GIVEN DATA →
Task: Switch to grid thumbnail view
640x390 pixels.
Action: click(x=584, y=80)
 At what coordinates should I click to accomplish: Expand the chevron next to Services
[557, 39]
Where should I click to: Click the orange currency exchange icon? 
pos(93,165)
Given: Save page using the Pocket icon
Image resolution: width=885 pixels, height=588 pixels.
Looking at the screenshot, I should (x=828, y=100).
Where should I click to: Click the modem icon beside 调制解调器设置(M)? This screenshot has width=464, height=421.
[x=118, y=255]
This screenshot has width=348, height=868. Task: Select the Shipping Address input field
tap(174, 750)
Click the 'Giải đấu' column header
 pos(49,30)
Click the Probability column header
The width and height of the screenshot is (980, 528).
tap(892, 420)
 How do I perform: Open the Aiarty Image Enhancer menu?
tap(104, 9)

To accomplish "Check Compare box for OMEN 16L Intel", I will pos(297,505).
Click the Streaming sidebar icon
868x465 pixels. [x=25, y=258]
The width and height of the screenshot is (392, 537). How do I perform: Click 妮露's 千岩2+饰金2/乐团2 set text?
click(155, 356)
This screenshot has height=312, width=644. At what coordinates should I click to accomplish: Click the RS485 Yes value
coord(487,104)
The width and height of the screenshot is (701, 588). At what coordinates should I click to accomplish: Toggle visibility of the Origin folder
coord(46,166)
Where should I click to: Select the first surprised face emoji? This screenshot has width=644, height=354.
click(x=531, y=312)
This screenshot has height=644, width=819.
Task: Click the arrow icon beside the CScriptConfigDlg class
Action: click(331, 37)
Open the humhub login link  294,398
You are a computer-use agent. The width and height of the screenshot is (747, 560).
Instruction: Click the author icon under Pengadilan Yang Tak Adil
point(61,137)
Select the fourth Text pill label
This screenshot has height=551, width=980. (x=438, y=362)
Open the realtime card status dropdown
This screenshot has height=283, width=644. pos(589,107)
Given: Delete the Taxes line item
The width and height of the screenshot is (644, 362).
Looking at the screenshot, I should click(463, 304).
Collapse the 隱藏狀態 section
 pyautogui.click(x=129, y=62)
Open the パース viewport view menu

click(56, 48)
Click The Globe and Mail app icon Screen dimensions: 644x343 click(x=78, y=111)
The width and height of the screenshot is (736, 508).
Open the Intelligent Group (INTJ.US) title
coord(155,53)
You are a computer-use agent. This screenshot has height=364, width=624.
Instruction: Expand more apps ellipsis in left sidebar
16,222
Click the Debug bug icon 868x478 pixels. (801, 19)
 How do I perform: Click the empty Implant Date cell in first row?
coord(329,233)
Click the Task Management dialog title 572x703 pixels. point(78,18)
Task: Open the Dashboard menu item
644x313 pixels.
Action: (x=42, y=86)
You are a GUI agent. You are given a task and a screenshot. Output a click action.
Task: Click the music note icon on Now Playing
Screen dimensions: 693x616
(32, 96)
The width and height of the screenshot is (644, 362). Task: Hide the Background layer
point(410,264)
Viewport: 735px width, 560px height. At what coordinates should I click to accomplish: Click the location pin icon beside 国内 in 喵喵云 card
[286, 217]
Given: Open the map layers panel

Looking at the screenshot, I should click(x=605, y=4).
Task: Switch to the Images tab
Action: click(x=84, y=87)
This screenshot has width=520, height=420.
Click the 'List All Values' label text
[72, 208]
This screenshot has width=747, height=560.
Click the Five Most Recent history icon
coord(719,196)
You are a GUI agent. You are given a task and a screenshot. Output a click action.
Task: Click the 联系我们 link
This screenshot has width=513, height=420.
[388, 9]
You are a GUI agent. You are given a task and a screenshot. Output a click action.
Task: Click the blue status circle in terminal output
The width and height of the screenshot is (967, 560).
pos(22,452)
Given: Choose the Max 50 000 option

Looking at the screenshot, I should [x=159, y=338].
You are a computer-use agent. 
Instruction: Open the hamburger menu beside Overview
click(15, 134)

EXERCISE BRIEF → Write out every line of the material exactly as it appears.

SOLUTION →
Task: Switch to grid thumbnail view
640x390 pixels.
Action: click(x=584, y=80)
 At what coordinates should I click to accomplish: Expand the chevron next to Services
[557, 39]
Where should I click to: Click the orange currency exchange icon? 
pos(93,165)
Given: Save page using the Pocket icon
Image resolution: width=885 pixels, height=588 pixels.
Looking at the screenshot, I should (x=828, y=100).
Where should I click to: Click the modem icon beside 调制解调器设置(M)? This screenshot has width=464, height=421.
[x=118, y=255]
This screenshot has width=348, height=868. Task: Select the Shipping Address input field
tap(174, 750)
Click the 'Giải đấu' column header
 pos(49,30)
Click the Probability column header
The width and height of the screenshot is (980, 528).
tap(892, 420)
 How do I perform: Open the Aiarty Image Enhancer menu?
tap(104, 9)

To accomplish "Check Compare box for OMEN 16L Intel", I will pos(297,505).
Click the Streaming sidebar icon
868x465 pixels. [x=25, y=258]
The width and height of the screenshot is (392, 537). How do I perform: Click 妮露's 千岩2+饰金2/乐团2 set text?
click(155, 356)
This screenshot has height=312, width=644. At what coordinates should I click to accomplish: Click the RS485 Yes value
coord(487,104)
The width and height of the screenshot is (701, 588). At what coordinates should I click to accomplish: Toggle visibility of the Origin folder
coord(46,166)
Where should I click to: Select the first surprised face emoji? This screenshot has width=644, height=354.
click(x=531, y=312)
This screenshot has height=644, width=819.
Task: Click the arrow icon beside the CScriptConfigDlg class
Action: click(331, 37)
Open the humhub login link  294,398
You are a computer-use agent. The width and height of the screenshot is (747, 560).
Instruction: Click the author icon under Pengadilan Yang Tak Adil
point(61,137)
Select the fourth Text pill label
This screenshot has height=551, width=980. (x=438, y=362)
Open the realtime card status dropdown
This screenshot has height=283, width=644. pos(589,107)
Given: Delete the Taxes line item
The width and height of the screenshot is (644, 362).
Looking at the screenshot, I should click(463, 304).
Collapse the 隱藏狀態 section
 pyautogui.click(x=129, y=62)
Open the パース viewport view menu

click(56, 48)
Click The Globe and Mail app icon Screen dimensions: 644x343 click(x=78, y=111)
The width and height of the screenshot is (736, 508).
Open the Intelligent Group (INTJ.US) title
coord(155,53)
You are a computer-use agent. This screenshot has height=364, width=624.
Instruction: Expand more apps ellipsis in left sidebar
16,222
Click the Debug bug icon 868x478 pixels. (801, 19)
 How do I perform: Click the empty Implant Date cell in first row?
coord(329,233)
Click the Task Management dialog title 572x703 pixels. point(78,18)
Task: Open the Dashboard menu item
644x313 pixels.
Action: (x=42, y=86)
You are a GUI agent. You are given a task and a screenshot. Output a click action.
Task: Click the music note icon on Now Playing
Screen dimensions: 693x616
(32, 96)
The width and height of the screenshot is (644, 362). Task: Hide the Background layer
point(410,264)
Viewport: 735px width, 560px height. At what coordinates should I click to accomplish: Click the location pin icon beside 国内 in 喵喵云 card
[286, 217]
Given: Open the map layers panel

Looking at the screenshot, I should click(x=605, y=4).
Task: Switch to the Images tab
Action: click(x=84, y=87)
This screenshot has width=520, height=420.
Click the 'List All Values' label text
[72, 208]
This screenshot has width=747, height=560.
Click the Five Most Recent history icon
coord(719,196)
You are a GUI agent. You are given a task and a screenshot. Output a click action.
Task: Click the 联系我们 link
This screenshot has width=513, height=420.
[388, 9]
You are a GUI agent. You are given a task and a screenshot. Output a click action.
Task: Click the blue status circle in terminal output
The width and height of the screenshot is (967, 560).
pos(22,452)
Given: Choose the Max 50 000 option

Looking at the screenshot, I should [x=159, y=338].
You are a computer-use agent. 
Instruction: Open the hamburger menu beside Overview
click(15, 134)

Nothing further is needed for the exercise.